Cannot agree more with all the comments below. I have been a Member of the National Trust for a very long time, and live locally, so this is a nice trip out on a lovely sunny day. Have to say though, how did I miss the Farm Shop?
Tearoom a favourite haunt, and plenty of walks but my favourite is the garden in early Summer. One year it was so hot you could have mistaken that you were abroad and what a fantastic photo opportunity.
Historically speaking it was the home of the Greys, family of the fated Tudor Queen. Near the dining room you will see the genealogy that sparked the tragedy. There is a lovely inner courtyard with fountain, great place to stay cool and just a lovely old house and deer park
We wanted a walk in the area where we could take our dog and son on his bike. Dunham Massey was perfect.
The weather was miserable the day we went but it didn't spoil the magnificent architecture of Dunham Massey, nor the views of the surrounding countryside.
The park was perfect for my 2 year old to get used to his new bike too - lots of wide paths so that other visitors were able to avoid being run over. With this in mind, it would be perfect for wheelchair users too.
My only constructive criticism would be that some dog hooks close to the toilets and cafe area would be useful - although this may be an intentional oversight on their part to prevent the inevitable barking that starts when pet dogs get lonely!
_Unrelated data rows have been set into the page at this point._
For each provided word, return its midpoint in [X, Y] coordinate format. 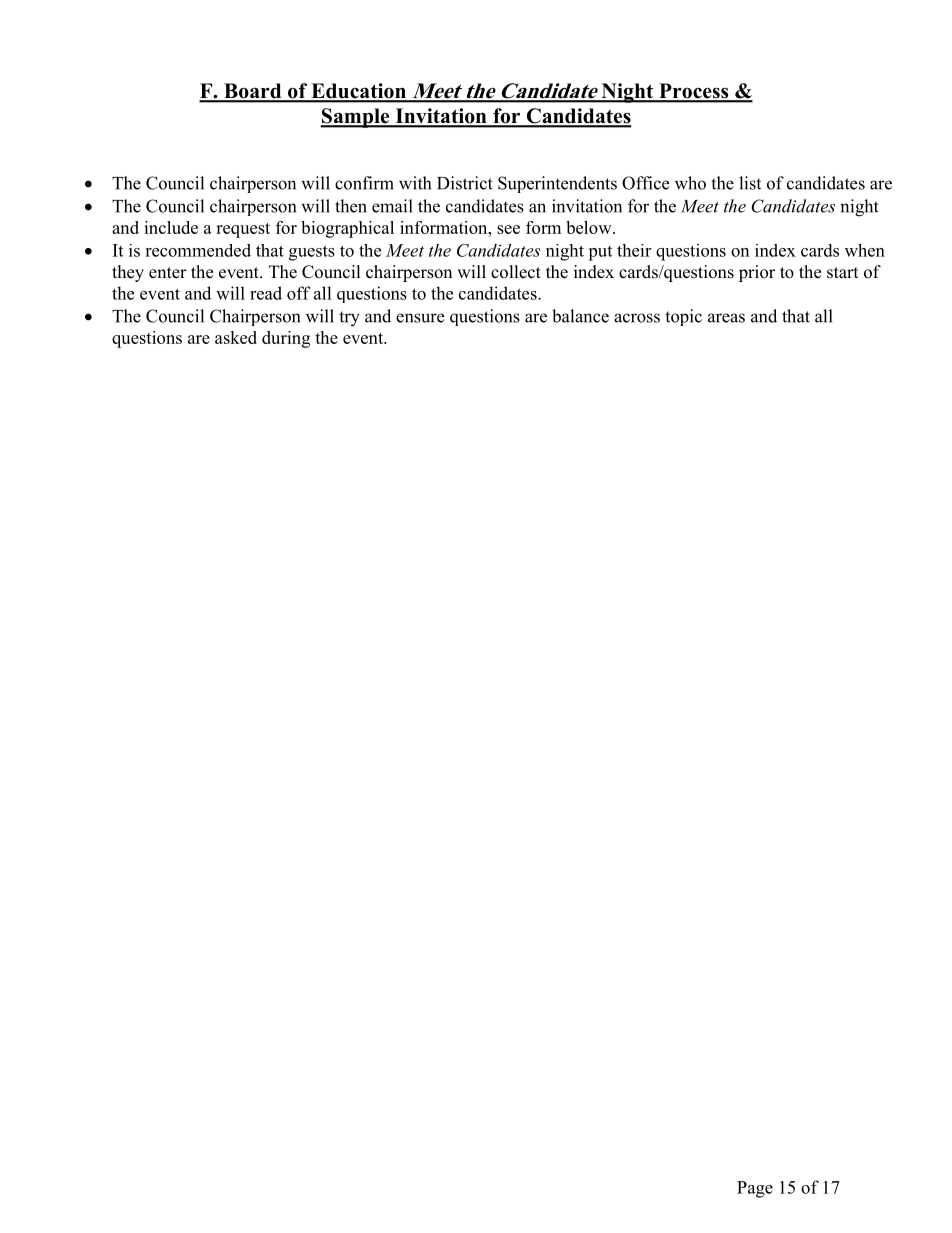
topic [683, 317]
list [750, 183]
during [286, 339]
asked [236, 337]
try [349, 319]
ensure [420, 318]
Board [253, 92]
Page [755, 1189]
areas [726, 318]
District [465, 183]
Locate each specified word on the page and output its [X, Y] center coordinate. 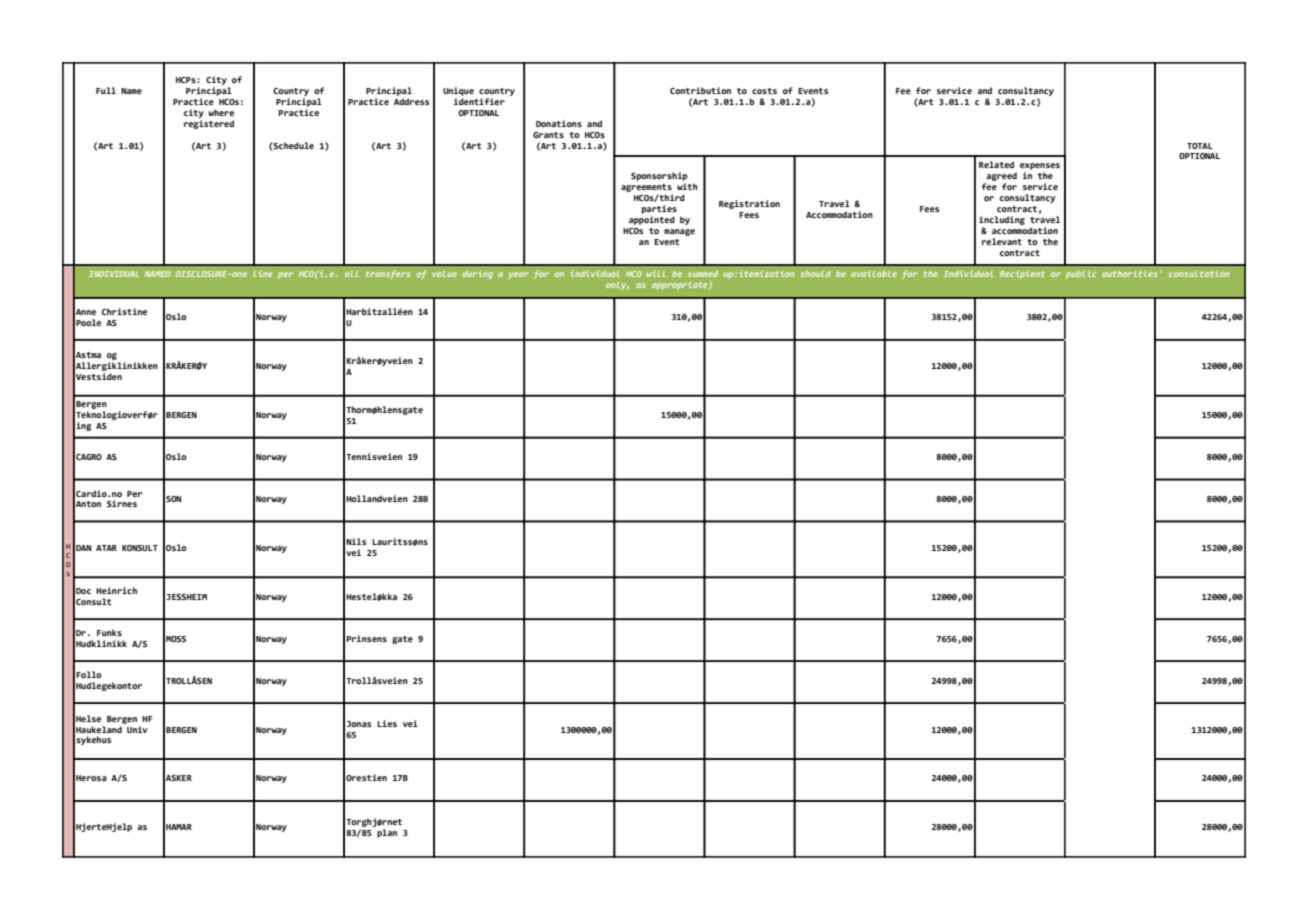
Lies [387, 723]
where [221, 112]
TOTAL [1200, 146]
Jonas [359, 724]
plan [387, 833]
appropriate [681, 285]
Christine [124, 311]
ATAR [106, 548]
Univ [136, 728]
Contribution [700, 90]
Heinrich [116, 590]
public [1081, 274]
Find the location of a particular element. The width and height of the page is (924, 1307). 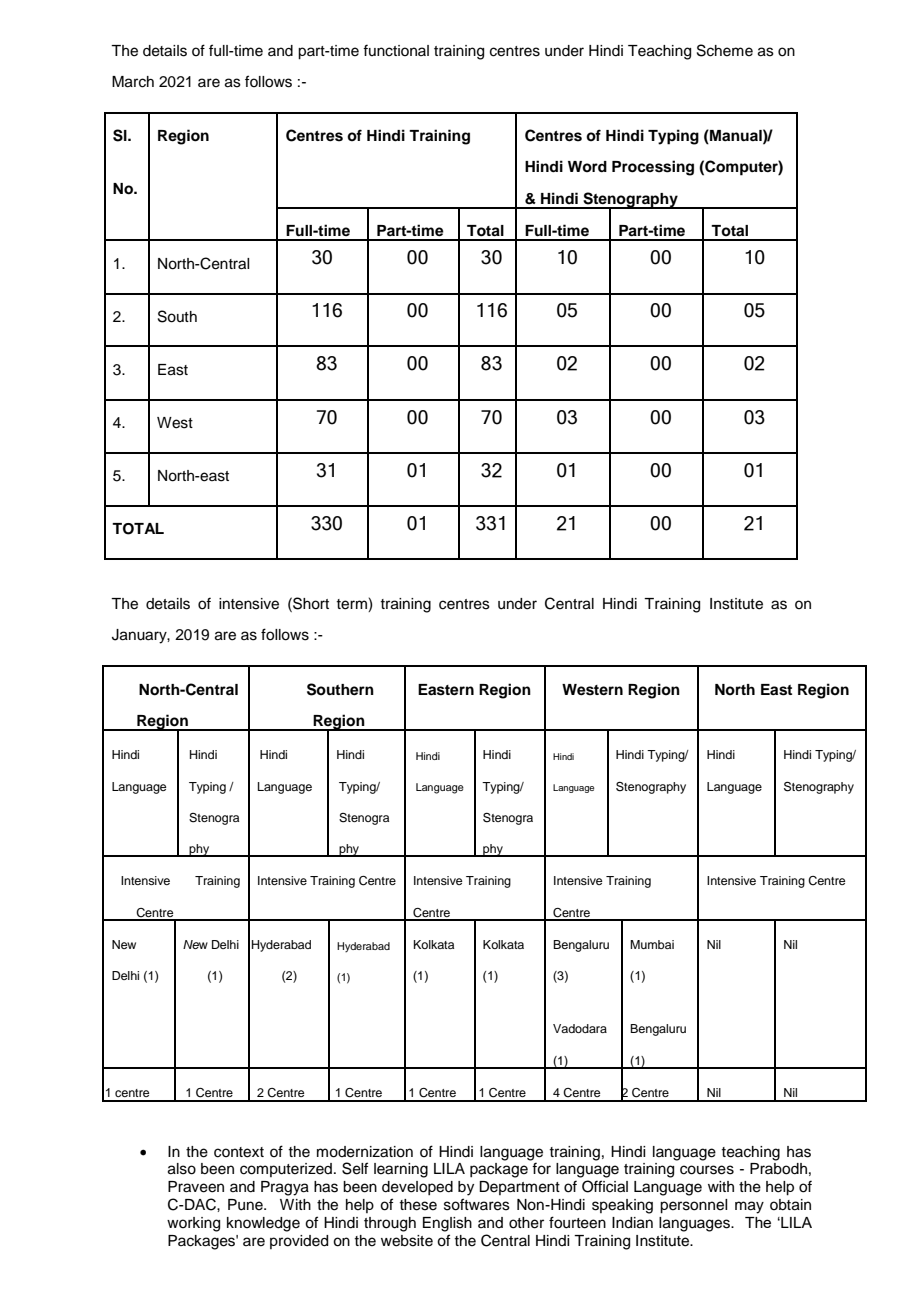

Scheme is located at coordinates (725, 50).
A great place for a day out. We took our kids (then aged 4 and 2) last summer, and whilst we didn't go into the house itself they still had a good time walking round the grounds deer-spotting. They enjoyed the ride from the car park up to the house (there's a free shuttle between the too) as well. As ever with National Trust properties, it was well sign-posted and the staff were very helpful. I'm not sure I would have wanted to be there on a wet or cold day with young kids, but all in all there was quite a bit of exploring to do and it was certainly a very pleasant place to be.
Huge parklands, walks, loads of intresting things, house, gardens etc. really nice, relaxed, fantastic in the summer as there is loads of grass! Deer in the parklands! You can chose your ticket so you can just go to the gardens or include the house. If you have a membership and live nearby its a great place to pop in regularly as there's just so much to do and see and even if you dont do all thats on offer you can just have a nice walk.
An astonishingly fine National Trust property, set within 3,200 acres of land, containing a deer park first established in 1362. This is a great day out, whether you choose to mooch around the hall itself - and why wouldn't you? It's an elaborate warren of fine furniture, paintings and atmospheric rooms - or just wander around the expansive grounds themselves, you'll find yourself with no shortage of choices regardless of the weather. Best things to see, are the formal gardens to the side of the hall, and the old medieval watermill at the end of Langham Grove. The outbuildings are well preserved, and house one of the National Trust's best cafe/restaurants, with a well-stocked shop on the ground floor selling, amongst other things, the local beer. Open from 8 March - to 2 Nov (house and grounds), the restaurant and shop have extended opening from November to January. Admission to the house is: £8.50 (adult) and £4.25 (child); and the grounds alone £6 & £3. As ever, consider getting a 12 month National Trust membership - you'll not only recoup your entrance costs for this visit, but you'll also have free admission to all their properties (and get your parking free) for the next twelve months.